The Special Rapporteur of the Informal Interactive Hearings of Civil Society, Cathi Tactaquin, said she hoped the Dialogue will be a crossroads between “simply talking and action.” She also expressed her support for Mr. Ban’s report and reiterated civil society’s readiness to engage with the UN on this issue.

Also today, a UN Committee appealed to all countries to join a treaty that protects the rights of migrant workers, who are often the victims of exploitation and abuse.

“The International Convention on the Rights of Migrant Workers and their Families (ICRMW) is one of the core international human rights treaties,” said Chairperson Abdelhamid El Jamri on behalf of the Committee on the Rights of Migrant Workers.

“Ratifying this treaty does not commit States to giving migrant workers special treatment. It does not create new rights nor establish additional rights specifically for migrant workers. What it does do is give specific form to standards that protect all human beings so they are meaningful within the context of migration.”

The Convention, in force for a decade, has been ratified by 47 States. However, no major destination countries, among them the United States, member States of the European Union and Gulf countries, have ratified it, even though it reflects the rights set out in other core human rights treaties to which many States are already party.

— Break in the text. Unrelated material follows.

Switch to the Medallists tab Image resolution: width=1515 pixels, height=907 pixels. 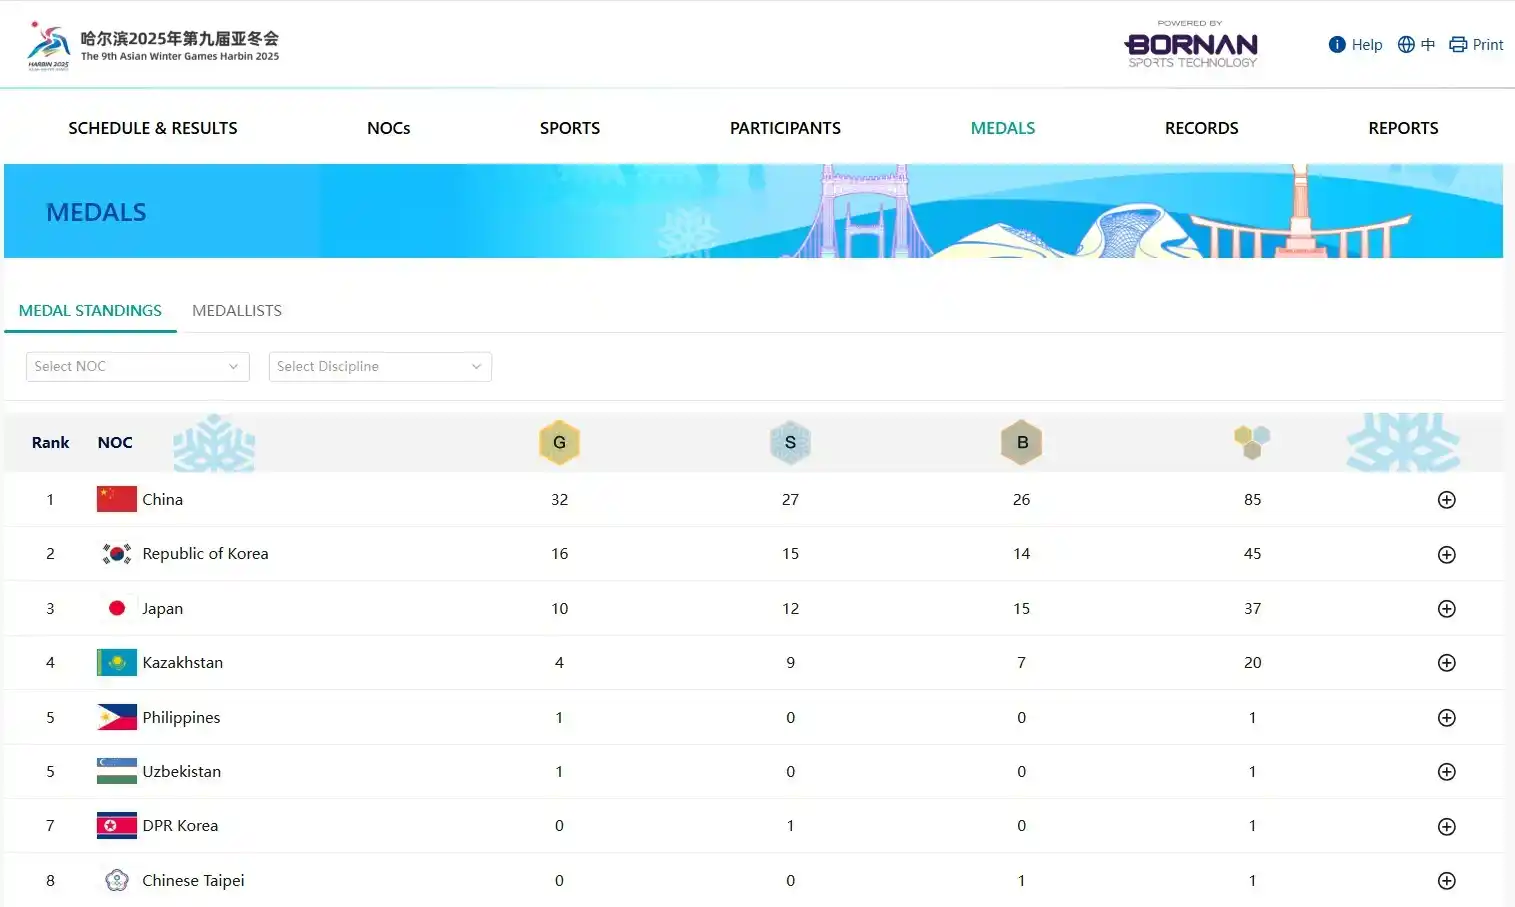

“Migrants are not commodities. They not only contribute to the economic development of their own country and their host country, but keep host countries demographically young, enrich their cultures and add to their productive capacities,” Mr. El Jamri said. “But in order for migrants to be able to make this contribution, their human rights must be protected and respected.”

The Committee, composed of 14 independent human rights experts, oversees implementation of the Convention by States parties. Many of the States parties are not only nations of origin but now also transit and destination countries given the changing patterns of migration.